Stock begins with fresh vegetables, herbs, and aromatics. Avoid the brassica family, which includes cauliflower, cabbage, Brussels sprouts, and broccoli which can make stock bitter. (I have heard of other people using these in stock, but I always follow this rule.) In a recent batch I used carrots, hakurei turnips (a brassica, but I used the mild, sweeter Hakurei turnips), parsnips, onion, garlic, and fresh herbs. If you’re making an Asian soup dried mushrooms, lemongrass, and ginger would be great additions.The onion peels add a darker color, but some people prefer not to. I use a lot of fresh herbs, these all came from my garden. Even just parsley will be enough. Bay leaf is another great addition. I like a lot of whole peppercorns and teaspoon of sea salt at the beginning – you won’t need much salt.
For poultry stock, you’ll obviously need some leftover chicken bones, a carcass, leftover turkey bones, etc. Buying local meat can be pricey, but it’s worth the investment. To save money I always buy a whole chicken-they cost less per pound and it stretches into several meals for our family of three. This $18 chicken from Autumn’s Harvest Farm made one dinner, leftovers for lunch the next day, and the last bits were chopped up and put into soup. The bones made over a gallon of fresh stock. When we use all of the chicken like this, it makes it more affordable. Finally, this Thanksgiving don’t throw your turkey bones away! Simmer them on the stove for a flavorful stock that will perfectly compliment all of your turkey leftover dishes.
Variety of vegetables including, but not limited to carrots, parsnips. celery, washed and roughly chopped.
1 onion roughly chopped, with or without skins.
3 or more cloves of garlic, smashed, with or without skins.
Handful of fresh herbs
1 bay leaves
1 teaspoon whole peppercorns
1 teaspoon sea salt
Leftover chicken or turkey bones (about 1 or 2 chicken carcasses, 1/2 – 1 if using turkey)
Stovetop. Place all ingredients (vegetables and herbs on top of bones, if using bones) in your largest stockpot with tall sides. Fill with cold filtered water. Bring to a simmer over medium low heat. Cook all day, at least 4- 6 hours stirring occasionally and adding water as necessary. After the stock is done cooking remove from heat pour the stock through a fine sieve to remove all herbs/bones/etc. Press everything down in the sieve to squeeze all of the liquid out.
Crockpot. Place all ingredients (vegetables and herbs on top of bones, if using bones) in your crockpot and fill with cold filtered water. Cook stock on low overnight (8-10 hours). After the stock is done cooking, remove from heat, pour the stock through a fine sieve to remove all herbs/bones/etc.
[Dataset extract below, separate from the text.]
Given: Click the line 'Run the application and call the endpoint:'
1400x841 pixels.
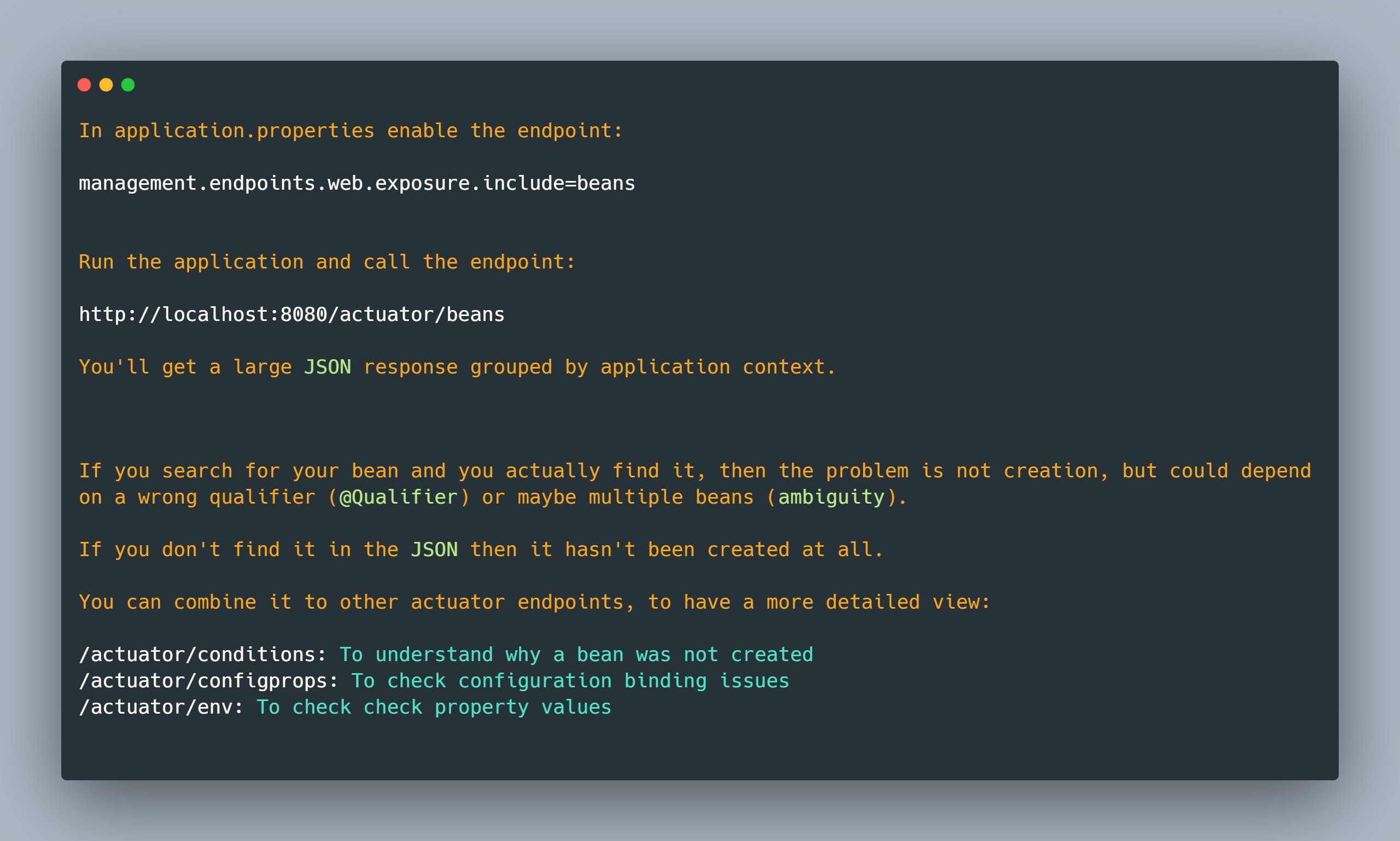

Press everything down in the sieve to squeeze all of the liquid out.
Pressure Cooker. Place all ingredients in a pressure and cover with cold filtered water to the maximum fill line. Cook according to directions for your pressure cooker. For my 6-Quart Presto Pressure Cooker this is 12 minutes with pressure regulator rocking slowly, let pressure drop of it’s own accord. After the stock is done cooking remove from heat pour the stock through a fine sieve to remove all herbs/bones/etc. Press everything down in the sieve to squeeze all of the liquid out.
Storage. I store stock in the freezer in 4 cup quantities for batches of soup and 1 cup quantities for adding to recipes. Fresh stock should last in the refrigerator up to 3 days and freezer up to 6 months. (Some people like to skim the fat off, but I don’t bother)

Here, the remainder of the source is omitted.